Professor Anthony Aquilina’s translation from French into Maltese of Eugène Ionesco’s La Cantatrice Chauve / Il-Primadonna Fartasa has just been published by Teatru Malta.
This masterpiece of the theatre of the absurd, billed as an anti-play, was the first to be written by the playwright between 1948 and 1949 and performed in Paris in 1950 under the direction of Nicolas Bataille. The Maltese version by Aquilina forms part of a 400 page volume made up of three plays under the title, 'Tliet Xogħlijiet ta’ Eugène Ionesco – Il-Primadonna Fartasa • Il-Lezzjoni • Rinoċeronti', and is edited by Dr Marco Galea who teaches Theatre Studies at the University of Malta.
Il-Primadonna Fartasa is considered as the first absurd play of ‘the new French theatre’ of the fifties. It was in fact written quite by accident, while Ionesco was trying to learn English: the nonsensical flat statements of undeniable facts in his teach yourself course (L’Anglais sans Peine, of the Assimil method) set him off sketching a ‘tragedy of language’ which would illustrate the extreme difficulty of communicating with words.
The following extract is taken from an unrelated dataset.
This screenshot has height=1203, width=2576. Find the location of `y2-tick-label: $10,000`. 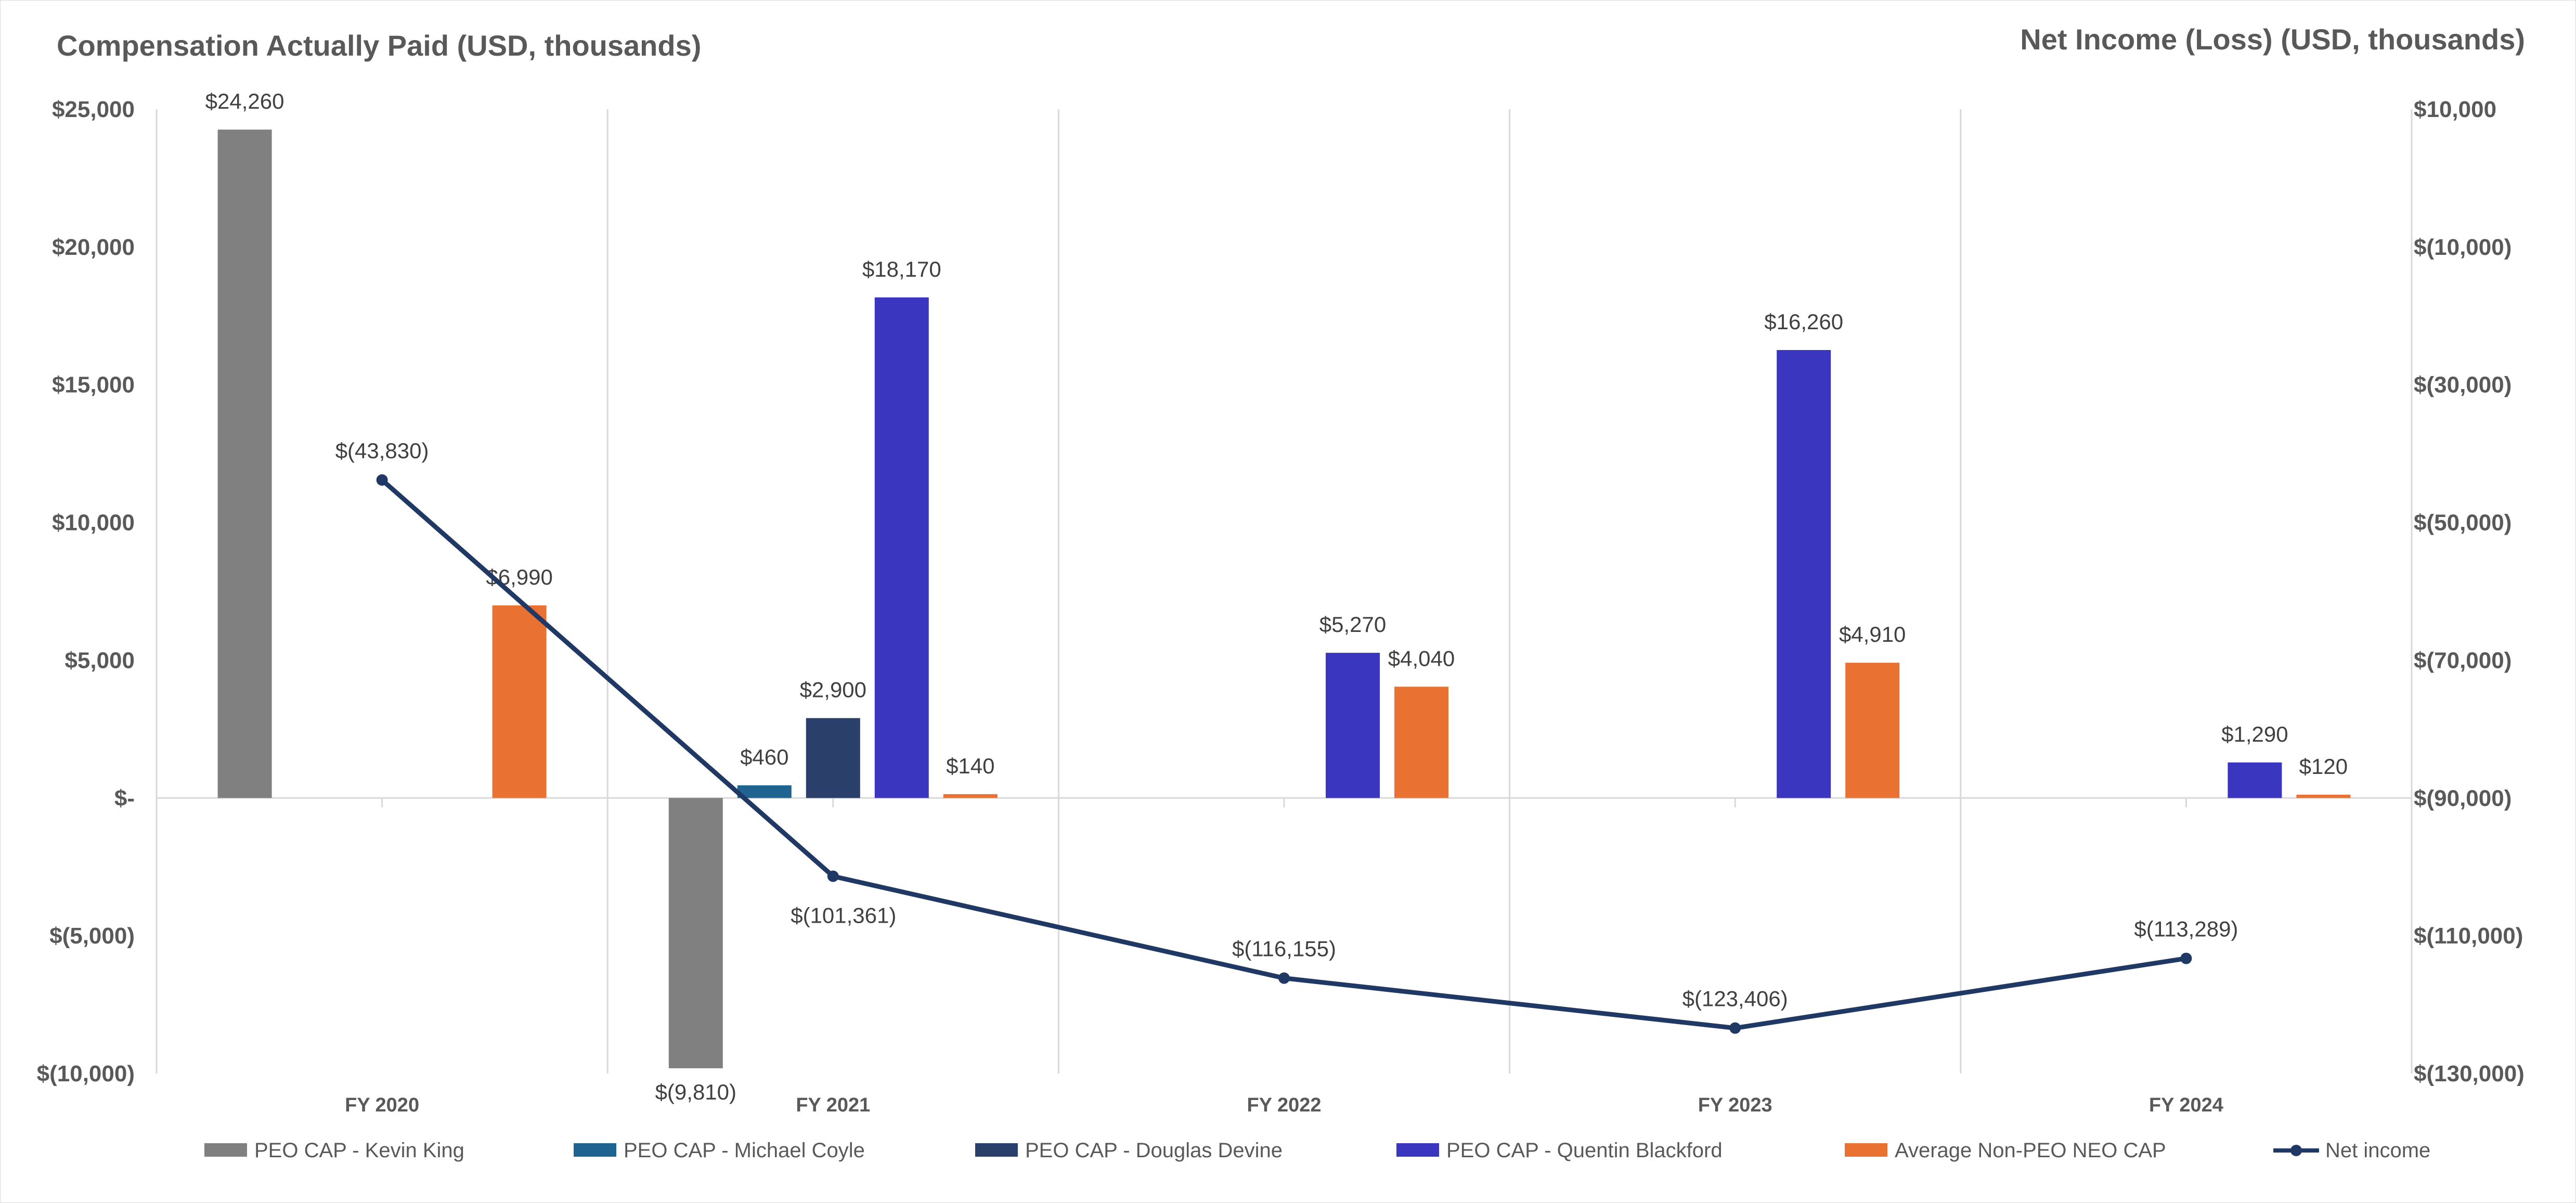

y2-tick-label: $10,000 is located at coordinates (2455, 110).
The title of the play was also found by accident during rehearsals when the actor, playing the part of the fire chief, mistook institutrice blonde and instead uttered cantatrice chauve. Ionesco, present for the rehearsal, immediately changed the title he had been considering up till then, L’Anglais sans Peine or L’Heure Anglaise to La Cantatrice Chauve / Il-Primadonna Fartasa.